Records of word and element locations:
▼
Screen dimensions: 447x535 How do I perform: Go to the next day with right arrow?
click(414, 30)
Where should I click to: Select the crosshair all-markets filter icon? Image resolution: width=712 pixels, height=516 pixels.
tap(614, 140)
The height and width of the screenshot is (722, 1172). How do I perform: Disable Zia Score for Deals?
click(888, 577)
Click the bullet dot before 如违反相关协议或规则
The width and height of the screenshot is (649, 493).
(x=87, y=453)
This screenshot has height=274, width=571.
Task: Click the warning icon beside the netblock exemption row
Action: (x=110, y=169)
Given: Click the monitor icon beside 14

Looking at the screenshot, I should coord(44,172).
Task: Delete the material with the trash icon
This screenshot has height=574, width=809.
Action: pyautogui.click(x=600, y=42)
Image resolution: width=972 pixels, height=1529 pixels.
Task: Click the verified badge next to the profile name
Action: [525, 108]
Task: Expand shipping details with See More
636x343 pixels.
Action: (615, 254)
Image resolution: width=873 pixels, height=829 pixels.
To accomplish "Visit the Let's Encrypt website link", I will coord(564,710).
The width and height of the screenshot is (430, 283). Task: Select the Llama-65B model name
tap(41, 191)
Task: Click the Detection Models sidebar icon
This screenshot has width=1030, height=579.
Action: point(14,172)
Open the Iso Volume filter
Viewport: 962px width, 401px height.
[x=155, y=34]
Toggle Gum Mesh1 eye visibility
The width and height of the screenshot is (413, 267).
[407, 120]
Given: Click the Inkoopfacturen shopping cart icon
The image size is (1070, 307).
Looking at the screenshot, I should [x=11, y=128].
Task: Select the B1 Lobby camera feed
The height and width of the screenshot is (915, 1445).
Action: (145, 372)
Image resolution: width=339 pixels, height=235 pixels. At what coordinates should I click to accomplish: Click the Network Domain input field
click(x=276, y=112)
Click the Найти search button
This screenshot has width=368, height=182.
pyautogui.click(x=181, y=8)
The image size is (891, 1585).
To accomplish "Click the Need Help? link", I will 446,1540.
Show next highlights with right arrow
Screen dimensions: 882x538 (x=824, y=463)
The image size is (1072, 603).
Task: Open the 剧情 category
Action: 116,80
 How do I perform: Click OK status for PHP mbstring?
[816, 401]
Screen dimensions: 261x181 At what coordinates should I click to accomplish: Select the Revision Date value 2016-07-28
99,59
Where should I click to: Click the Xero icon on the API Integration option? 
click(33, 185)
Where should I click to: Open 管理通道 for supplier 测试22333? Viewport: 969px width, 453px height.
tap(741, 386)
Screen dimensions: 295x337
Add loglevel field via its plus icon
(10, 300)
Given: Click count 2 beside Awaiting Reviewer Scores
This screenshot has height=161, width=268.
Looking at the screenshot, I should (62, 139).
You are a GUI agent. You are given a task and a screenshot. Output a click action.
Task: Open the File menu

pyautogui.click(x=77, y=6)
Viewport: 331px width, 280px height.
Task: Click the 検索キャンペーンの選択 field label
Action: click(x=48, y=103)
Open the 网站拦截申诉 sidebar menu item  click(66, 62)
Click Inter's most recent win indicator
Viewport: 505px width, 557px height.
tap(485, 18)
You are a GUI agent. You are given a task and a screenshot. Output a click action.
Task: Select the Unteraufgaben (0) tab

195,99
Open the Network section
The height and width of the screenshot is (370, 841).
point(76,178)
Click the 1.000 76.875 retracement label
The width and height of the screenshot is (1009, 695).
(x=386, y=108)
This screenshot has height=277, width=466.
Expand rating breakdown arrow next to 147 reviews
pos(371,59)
▲
### Stated task
Copy every line of the records above verbatim, from the first to the last.

### Written solution
Screen dimensions: 447x535 How do I perform: Go to the next day with right arrow?
click(414, 30)
Where should I click to: Select the crosshair all-markets filter icon? Image resolution: width=712 pixels, height=516 pixels.
tap(614, 140)
The height and width of the screenshot is (722, 1172). How do I perform: Disable Zia Score for Deals?
click(888, 577)
Click the bullet dot before 如违反相关协议或规则
The width and height of the screenshot is (649, 493).
(x=87, y=453)
This screenshot has height=274, width=571.
Task: Click the warning icon beside the netblock exemption row
Action: (x=110, y=169)
Given: Click the monitor icon beside 14

Looking at the screenshot, I should coord(44,172).
Task: Delete the material with the trash icon
This screenshot has height=574, width=809.
Action: pyautogui.click(x=600, y=42)
Image resolution: width=972 pixels, height=1529 pixels.
Task: Click the verified badge next to the profile name
Action: [525, 108]
Task: Expand shipping details with See More
636x343 pixels.
Action: (615, 254)
Image resolution: width=873 pixels, height=829 pixels.
To accomplish "Visit the Let's Encrypt website link", I will coord(564,710).
The width and height of the screenshot is (430, 283). Task: Select the Llama-65B model name
tap(41, 191)
Task: Click the Detection Models sidebar icon
This screenshot has width=1030, height=579.
Action: point(14,172)
Open the Iso Volume filter
Viewport: 962px width, 401px height.
[x=155, y=34]
Toggle Gum Mesh1 eye visibility
The width and height of the screenshot is (413, 267).
[407, 120]
Given: Click the Inkoopfacturen shopping cart icon
The image size is (1070, 307).
Looking at the screenshot, I should [x=11, y=128].
Task: Select the B1 Lobby camera feed
The height and width of the screenshot is (915, 1445).
Action: (145, 372)
Image resolution: width=339 pixels, height=235 pixels. At what coordinates should I click to accomplish: Click the Network Domain input field
click(x=276, y=112)
Click the Найти search button
This screenshot has width=368, height=182.
pyautogui.click(x=181, y=8)
The image size is (891, 1585).
To accomplish "Click the Need Help? link", I will 446,1540.
Show next highlights with right arrow
Screen dimensions: 882x538 (x=824, y=463)
The image size is (1072, 603).
Task: Open the 剧情 category
Action: 116,80
 How do I perform: Click OK status for PHP mbstring?
[816, 401]
Screen dimensions: 261x181 At what coordinates should I click to accomplish: Select the Revision Date value 2016-07-28
99,59
Where should I click to: Click the Xero icon on the API Integration option? 
click(33, 185)
Where should I click to: Open 管理通道 for supplier 测试22333? Viewport: 969px width, 453px height.
tap(741, 386)
Screen dimensions: 295x337
Add loglevel field via its plus icon
(10, 300)
Given: Click count 2 beside Awaiting Reviewer Scores
This screenshot has height=161, width=268.
Looking at the screenshot, I should (62, 139).
You are a GUI agent. You are given a task and a screenshot. Output a click action.
Task: Open the File menu

pyautogui.click(x=77, y=6)
Viewport: 331px width, 280px height.
Task: Click the 検索キャンペーンの選択 field label
Action: click(x=48, y=103)
Open the 网站拦截申诉 sidebar menu item  click(66, 62)
Click Inter's most recent win indicator
Viewport: 505px width, 557px height.
tap(485, 18)
You are a GUI agent. You are given a task and a screenshot. Output a click action.
Task: Select the Unteraufgaben (0) tab

195,99
Open the Network section
The height and width of the screenshot is (370, 841).
point(76,178)
Click the 1.000 76.875 retracement label
The width and height of the screenshot is (1009, 695).
(x=386, y=108)
This screenshot has height=277, width=466.
Expand rating breakdown arrow next to 147 reviews
pos(371,59)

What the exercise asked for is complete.